Carlos é um homem branco de cabelos lisos, olhos escuros e barba. Na imagem em preto e branco, ele veste paletó e gravata
Carlos Eduardo Ferreira é advogado no Araúz Advogados. Especialista em direito do trabalho e processo do trabalho pela Escola da Associação dos Magistrados do Trabalho do Paraná. Graduado em direito pela FAE (Centro Universitário Franciscano do Paraná) - Divulgação

No entanto, algumas empresas têm apresentado "dificuldade" no cumprimento dessa cota. Ao exigir experiência nas funções, domínio e conhecimento em atividades específicas, conhecimento em outras línguas, disponibilidade para trabalhar em turnos, entre outros requisitos, que acabam desqualificando a maioria dos trabalhadores com deficiência e dificultam a inclusão social. Ainda temos, talvez, a ideologia de incapacidade desses trabalhadores, uma barreira ainda mais crítica.

Dificuldade em estabelecer quais as vagas para pessoas com deficiência (assim como a baixa atratividade em função da qualidade "ruim" das vagas para pessoas com deficiência), resistência dos gestores e pouco apoio da liderança para a contratação do perfil, são algumas das situações encontradas nas rotinas das empresas.

Além disso, com o intuito de afastar a sua obrigação, muitas empresas realizam a divulgação de vagas na tentativa de preencher a cota ou justificar que não há mão de obra suficiente no mercado de trabalho. Indo além da mera divulgação das vagas, algumas empresas demonstram complicações na identificação e mapeamento interno sobre as suas atividades e o que o mercado pode oferecer, sendo que a dificuldade no cumprimento da cota está enraizada como um problema estrutural no mundo corporativo.

Pensando nisso, o Ministério Público do Trabalho e a Justiça do Trabalho vêm atuando incisivamente para impor às empresas o cumprimento efetivo da cota, considerando a "resistência" de alguns empregadores.

Além da aplicação de multa por descumprimento do empregador —podendo ser de R$ 3.100,06 até R$ 310.004,70 por profissional não contratado—, a Justiça do Trabalho também aplica multas a título de dano moral coletivo.

Ademais, sob a forma da lei, a Instrução Normativa n.º 98/2012 garante o acesso às etapas de recrutamento, seleção, contratação e admissão, capacitação e ascensão profissional, sem ocorrência de exclusões com base na deficiência ou na condição de reabilitado, tendo como parâmetro as reais potencialidades individuais e as habilidades requeridas para a atividade.

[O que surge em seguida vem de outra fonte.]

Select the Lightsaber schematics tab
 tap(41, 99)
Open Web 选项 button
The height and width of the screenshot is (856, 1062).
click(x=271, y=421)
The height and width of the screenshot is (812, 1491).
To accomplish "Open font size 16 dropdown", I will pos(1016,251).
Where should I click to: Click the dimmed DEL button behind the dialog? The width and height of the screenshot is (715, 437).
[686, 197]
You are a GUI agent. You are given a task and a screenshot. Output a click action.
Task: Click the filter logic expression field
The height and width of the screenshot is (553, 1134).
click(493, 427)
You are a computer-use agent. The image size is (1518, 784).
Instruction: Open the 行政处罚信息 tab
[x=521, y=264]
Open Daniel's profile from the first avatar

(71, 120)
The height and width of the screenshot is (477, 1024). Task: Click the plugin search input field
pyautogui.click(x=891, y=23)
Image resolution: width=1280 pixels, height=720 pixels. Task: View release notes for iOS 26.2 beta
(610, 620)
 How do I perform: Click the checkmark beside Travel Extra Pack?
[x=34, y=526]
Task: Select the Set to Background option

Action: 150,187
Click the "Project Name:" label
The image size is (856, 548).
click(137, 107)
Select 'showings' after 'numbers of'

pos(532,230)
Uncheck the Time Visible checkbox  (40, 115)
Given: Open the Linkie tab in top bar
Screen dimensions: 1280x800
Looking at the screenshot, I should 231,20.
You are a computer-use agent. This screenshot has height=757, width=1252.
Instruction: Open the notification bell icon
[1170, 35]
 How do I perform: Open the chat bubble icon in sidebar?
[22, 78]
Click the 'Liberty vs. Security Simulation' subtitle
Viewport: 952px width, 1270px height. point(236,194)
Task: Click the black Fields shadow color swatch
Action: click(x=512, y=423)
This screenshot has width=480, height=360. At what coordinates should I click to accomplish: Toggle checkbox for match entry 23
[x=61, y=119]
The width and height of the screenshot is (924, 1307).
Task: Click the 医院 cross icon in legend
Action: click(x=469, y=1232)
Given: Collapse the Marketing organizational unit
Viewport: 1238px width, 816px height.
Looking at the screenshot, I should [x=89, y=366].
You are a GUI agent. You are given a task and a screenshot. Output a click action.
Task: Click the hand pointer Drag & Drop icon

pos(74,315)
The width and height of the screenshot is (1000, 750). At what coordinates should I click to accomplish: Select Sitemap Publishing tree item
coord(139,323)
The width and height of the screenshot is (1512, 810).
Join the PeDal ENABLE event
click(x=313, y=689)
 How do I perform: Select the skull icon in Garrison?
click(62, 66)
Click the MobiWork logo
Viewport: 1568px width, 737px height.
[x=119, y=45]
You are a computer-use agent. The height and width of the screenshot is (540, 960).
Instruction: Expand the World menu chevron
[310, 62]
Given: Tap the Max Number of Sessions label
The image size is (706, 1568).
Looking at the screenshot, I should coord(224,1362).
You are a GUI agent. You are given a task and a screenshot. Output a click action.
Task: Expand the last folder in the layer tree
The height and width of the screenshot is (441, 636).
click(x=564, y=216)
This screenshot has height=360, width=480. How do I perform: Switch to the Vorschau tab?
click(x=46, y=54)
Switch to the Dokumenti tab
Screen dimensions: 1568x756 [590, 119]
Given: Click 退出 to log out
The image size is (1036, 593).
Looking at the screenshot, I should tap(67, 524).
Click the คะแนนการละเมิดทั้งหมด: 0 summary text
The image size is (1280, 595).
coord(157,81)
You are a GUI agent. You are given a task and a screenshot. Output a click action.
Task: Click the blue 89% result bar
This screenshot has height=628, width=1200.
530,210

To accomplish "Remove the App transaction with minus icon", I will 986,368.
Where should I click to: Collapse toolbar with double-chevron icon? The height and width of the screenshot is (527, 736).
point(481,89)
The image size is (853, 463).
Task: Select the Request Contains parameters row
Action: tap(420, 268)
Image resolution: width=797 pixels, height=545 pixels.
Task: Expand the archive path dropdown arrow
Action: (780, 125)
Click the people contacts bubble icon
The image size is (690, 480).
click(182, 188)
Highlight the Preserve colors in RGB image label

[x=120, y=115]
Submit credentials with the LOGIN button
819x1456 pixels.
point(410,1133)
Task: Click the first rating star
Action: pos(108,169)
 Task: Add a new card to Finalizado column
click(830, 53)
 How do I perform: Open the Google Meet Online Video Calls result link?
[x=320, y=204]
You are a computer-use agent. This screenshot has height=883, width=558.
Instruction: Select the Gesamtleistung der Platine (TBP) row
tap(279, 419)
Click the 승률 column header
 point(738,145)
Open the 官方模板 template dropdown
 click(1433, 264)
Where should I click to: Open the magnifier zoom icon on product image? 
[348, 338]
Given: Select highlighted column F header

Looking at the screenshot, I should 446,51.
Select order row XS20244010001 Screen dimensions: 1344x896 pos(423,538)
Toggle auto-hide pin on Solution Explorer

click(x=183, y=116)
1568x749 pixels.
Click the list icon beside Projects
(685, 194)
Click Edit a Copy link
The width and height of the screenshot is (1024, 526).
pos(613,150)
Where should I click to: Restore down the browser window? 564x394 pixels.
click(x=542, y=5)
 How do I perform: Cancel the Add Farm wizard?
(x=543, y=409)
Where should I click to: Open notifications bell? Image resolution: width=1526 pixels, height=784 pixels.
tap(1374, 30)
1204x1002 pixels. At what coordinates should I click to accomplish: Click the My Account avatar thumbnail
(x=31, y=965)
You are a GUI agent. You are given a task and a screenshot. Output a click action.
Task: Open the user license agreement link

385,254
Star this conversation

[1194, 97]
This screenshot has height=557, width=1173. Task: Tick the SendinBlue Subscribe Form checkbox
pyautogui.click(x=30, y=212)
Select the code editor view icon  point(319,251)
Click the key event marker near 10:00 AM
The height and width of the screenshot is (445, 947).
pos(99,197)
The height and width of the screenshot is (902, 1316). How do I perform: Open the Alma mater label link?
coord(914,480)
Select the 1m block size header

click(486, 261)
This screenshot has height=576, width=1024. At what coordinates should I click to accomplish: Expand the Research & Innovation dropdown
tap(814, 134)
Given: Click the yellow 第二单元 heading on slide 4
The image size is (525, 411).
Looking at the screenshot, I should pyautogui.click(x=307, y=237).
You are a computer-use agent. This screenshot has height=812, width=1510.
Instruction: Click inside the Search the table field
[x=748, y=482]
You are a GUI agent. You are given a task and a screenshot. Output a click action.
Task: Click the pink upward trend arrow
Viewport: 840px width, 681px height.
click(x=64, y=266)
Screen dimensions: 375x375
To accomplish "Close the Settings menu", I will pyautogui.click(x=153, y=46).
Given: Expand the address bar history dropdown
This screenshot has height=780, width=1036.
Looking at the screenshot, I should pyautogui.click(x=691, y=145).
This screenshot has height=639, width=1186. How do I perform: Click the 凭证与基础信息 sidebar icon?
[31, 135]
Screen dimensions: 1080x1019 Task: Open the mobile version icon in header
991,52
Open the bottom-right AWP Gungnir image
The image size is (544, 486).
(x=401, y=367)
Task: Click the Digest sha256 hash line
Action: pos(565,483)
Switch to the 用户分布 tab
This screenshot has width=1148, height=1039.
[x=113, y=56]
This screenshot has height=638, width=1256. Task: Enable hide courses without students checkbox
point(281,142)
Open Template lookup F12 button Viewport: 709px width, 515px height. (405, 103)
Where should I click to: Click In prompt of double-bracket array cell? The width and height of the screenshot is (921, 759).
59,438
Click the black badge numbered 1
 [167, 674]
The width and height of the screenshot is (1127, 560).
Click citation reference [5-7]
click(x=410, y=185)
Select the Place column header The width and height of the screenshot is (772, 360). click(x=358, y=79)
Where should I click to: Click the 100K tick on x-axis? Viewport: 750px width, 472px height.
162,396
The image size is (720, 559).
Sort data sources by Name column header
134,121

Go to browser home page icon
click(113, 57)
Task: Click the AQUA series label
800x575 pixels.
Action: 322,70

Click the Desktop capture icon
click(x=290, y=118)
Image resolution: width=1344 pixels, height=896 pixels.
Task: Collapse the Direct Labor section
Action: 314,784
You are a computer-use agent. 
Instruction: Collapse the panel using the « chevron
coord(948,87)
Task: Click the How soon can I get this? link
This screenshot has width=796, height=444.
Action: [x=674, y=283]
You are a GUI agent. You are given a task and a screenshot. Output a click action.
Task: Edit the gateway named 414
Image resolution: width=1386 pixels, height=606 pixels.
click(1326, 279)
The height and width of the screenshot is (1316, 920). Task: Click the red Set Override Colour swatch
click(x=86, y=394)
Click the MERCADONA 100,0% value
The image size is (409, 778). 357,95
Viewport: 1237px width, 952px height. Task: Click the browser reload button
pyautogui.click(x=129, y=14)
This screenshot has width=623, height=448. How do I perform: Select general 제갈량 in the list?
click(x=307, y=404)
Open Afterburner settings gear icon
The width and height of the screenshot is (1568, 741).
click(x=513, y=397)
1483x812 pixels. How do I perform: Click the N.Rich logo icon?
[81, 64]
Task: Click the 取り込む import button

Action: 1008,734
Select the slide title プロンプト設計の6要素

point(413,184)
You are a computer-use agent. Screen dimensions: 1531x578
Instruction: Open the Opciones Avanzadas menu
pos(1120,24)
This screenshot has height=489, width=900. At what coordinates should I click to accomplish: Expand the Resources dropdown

Isto posto, é importante ressaltar um elemento em alta no processo de inclusão de pessoas com deficiência em empresas: a adoção de uma postura atitudinal ativa. Imprescindível para consolidar a inclusão, empresas devem adotar medidas efetivas com a intenção de reduzir as barreiras de exclusão enfrentadas por pessoas com deficiência para trabalhar, além da adequação do meio ambiente do trabalho, com uma mudança de paradigma e adaptações para acessibilidade desses profissionais.

Não estamos afirmando que o descumprimento da cota é uma culpa exclusiva da empresa, já isto é resultado de uma sociedade historicamente estruturada pelo capacitismo, exclusão e segregação, contudo, há a necessidade de comprovar que a empresa está se adequando para sua função social. Aprimorar os processos e criar um ambiente acessível é importante, mas transformar a visão e a cultura organizacional dentro das empresas para que todos entendam o potencial das pessoas com deficiência é essencial.

Existem inúmeras formas de empresas cumprirem a cota, como a avaliação interna ou criação de projetos e parcerias, no entanto, esse deveria ser apenas um mero detalhe e não o elemento que motiva a contração da pessoa com deficiência. Inclusão social da pessoa com deficiência é um tema sensível e que precisa de atenção, sendo cada vez mais oneroso para a empresa a não contratação desses trabalhadores.

O editor, Michael França, pede para que cada participante do espaço "Políticas e Justiça" da Folha sugira uma música aos leitores. Nesse texto, a escolhida por Carlos Eduardo Ferreira foi "Maior Que As Muralhas", de Fresno.